WASHINGTON, DC – World Trade Organization (WTO) approval this week of Vietnam’s membership will result in steep reductions in tariffs on imported spirits and significant excise tax reform, according to the Distilled Spirits Council of the United States.  The Council today urged Congress to grant Permanent Normal Trade Relations (PNTR) status to Vietnam during the lame-duck session that begins next week to ensure that U.S. exports get the benefits of Vietnam’s trade concessions.

“Vietnam’s membership in the WTO has been a top priority for the U.S. distilled spirits industry,” said Deborah Lamb, the Council’s senior vice president for international trade, noting that Vietnam has agreed to take substantive and commercially significant steps to open its market to imported products, including distilled spirits.  “Now the U.S. must act to grant Vietnam PNTR status.  Under WTO rules, the U.S. will not benefit fully from the concessions that Vietnam has made until Congress grants them PNTR status.”
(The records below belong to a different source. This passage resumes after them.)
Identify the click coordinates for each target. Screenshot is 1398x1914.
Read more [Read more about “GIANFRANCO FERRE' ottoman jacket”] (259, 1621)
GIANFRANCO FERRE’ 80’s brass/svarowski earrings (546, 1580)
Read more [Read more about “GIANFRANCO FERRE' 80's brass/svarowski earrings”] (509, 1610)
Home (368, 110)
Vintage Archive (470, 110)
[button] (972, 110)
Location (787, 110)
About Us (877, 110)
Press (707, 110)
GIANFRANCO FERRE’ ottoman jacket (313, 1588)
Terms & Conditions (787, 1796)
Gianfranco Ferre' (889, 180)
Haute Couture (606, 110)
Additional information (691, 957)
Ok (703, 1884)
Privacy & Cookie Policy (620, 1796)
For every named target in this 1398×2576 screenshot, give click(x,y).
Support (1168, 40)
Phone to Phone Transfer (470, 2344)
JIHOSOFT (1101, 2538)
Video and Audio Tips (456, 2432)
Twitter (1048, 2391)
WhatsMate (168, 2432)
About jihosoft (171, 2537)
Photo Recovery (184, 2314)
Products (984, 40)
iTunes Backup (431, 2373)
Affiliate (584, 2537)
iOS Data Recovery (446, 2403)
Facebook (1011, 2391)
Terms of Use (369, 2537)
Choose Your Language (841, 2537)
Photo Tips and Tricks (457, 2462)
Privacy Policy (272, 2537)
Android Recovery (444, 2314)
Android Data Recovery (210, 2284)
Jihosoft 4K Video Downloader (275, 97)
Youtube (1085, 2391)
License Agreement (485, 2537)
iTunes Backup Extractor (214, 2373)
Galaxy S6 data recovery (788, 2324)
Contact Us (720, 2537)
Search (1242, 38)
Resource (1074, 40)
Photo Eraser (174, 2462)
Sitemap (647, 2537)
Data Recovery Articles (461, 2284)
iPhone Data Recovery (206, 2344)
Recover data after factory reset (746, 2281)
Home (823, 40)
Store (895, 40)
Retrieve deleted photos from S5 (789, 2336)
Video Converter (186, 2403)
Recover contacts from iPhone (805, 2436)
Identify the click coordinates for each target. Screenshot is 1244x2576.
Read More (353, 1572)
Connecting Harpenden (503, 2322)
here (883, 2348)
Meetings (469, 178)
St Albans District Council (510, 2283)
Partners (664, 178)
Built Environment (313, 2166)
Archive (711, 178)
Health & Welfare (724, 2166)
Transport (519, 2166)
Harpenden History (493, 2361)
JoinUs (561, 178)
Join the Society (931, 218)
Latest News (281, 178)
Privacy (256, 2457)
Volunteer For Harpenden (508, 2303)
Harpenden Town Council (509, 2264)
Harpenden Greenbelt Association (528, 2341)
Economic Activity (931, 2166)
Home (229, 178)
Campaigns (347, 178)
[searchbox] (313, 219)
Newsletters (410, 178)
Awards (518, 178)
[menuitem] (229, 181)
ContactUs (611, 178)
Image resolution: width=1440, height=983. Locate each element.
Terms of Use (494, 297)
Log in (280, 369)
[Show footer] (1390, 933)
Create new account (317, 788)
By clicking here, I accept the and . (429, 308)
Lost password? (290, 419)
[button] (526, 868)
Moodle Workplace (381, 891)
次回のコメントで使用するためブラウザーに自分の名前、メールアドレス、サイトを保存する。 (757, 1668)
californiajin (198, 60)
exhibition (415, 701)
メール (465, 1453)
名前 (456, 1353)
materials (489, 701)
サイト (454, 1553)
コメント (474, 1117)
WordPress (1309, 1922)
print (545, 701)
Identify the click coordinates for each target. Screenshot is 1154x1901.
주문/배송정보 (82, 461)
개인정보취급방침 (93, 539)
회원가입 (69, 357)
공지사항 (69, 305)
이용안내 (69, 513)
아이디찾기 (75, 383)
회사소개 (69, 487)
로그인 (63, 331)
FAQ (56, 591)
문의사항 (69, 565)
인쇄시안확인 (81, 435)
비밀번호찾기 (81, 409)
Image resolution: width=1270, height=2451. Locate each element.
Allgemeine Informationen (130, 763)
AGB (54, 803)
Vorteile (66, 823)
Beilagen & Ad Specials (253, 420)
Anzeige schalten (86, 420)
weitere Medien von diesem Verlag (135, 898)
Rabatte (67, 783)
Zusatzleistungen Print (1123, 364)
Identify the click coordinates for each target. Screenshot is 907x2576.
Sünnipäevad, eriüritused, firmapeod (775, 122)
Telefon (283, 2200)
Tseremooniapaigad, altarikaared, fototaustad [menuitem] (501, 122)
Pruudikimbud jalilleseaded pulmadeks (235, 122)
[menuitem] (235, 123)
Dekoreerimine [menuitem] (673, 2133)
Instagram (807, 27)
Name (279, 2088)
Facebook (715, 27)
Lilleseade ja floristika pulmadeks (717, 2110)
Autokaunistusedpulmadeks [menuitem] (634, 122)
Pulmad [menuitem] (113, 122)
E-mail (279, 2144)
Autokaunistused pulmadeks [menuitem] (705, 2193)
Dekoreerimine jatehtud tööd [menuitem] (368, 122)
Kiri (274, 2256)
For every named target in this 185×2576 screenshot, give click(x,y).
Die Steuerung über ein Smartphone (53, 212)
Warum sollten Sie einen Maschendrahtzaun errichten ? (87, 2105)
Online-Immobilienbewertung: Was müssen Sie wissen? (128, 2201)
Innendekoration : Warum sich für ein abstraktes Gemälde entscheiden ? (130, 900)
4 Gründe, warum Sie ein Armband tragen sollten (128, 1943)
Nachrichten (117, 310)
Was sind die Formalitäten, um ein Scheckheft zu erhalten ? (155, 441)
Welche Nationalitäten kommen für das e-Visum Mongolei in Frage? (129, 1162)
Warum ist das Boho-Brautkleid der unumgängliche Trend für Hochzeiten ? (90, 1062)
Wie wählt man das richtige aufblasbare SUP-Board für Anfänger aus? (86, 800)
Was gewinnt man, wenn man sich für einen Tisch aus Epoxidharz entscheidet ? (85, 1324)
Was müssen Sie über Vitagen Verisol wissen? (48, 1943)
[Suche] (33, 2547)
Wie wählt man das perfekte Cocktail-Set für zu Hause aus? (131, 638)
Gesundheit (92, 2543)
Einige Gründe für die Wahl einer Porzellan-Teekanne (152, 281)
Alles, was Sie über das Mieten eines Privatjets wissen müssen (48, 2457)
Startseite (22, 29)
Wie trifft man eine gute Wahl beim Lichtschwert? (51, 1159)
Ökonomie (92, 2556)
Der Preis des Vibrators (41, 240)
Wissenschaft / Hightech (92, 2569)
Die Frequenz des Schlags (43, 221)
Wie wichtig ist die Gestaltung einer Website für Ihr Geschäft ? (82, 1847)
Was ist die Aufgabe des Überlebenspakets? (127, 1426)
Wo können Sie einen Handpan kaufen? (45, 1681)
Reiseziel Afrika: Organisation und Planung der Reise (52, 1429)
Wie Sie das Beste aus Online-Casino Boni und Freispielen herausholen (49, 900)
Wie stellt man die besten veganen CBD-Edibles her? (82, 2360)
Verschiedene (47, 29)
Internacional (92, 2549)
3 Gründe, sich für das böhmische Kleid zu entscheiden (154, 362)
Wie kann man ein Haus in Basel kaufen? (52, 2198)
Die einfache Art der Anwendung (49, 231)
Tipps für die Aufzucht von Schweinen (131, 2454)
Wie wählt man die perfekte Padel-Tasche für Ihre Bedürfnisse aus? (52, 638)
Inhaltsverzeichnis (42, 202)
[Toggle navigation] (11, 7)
Lamb said that the WTO accession will benefit the distilled spirits industry in several important ways:

• Vietnam will lower its tariffs on imported spirits from 65% to 45%;
• Within three years of accession, Vietnam will reform its discriminatory excise tax regime for spirits, which is currently structured to assess significantly higher taxes on imported spirits than on domestically-produced spirits;
• Import trading rights for distilled spirits will be granted as of January 1, 2007;
• Spirits companies will be able to engage in wholesale and retail businesses three years after Vietnam joins the WTO.

The WTO’s approval completes a decade-long effort that has required Vietnam to make fundamental reforms to the laws and regulations governing its trade and investment relations with the rest of the world.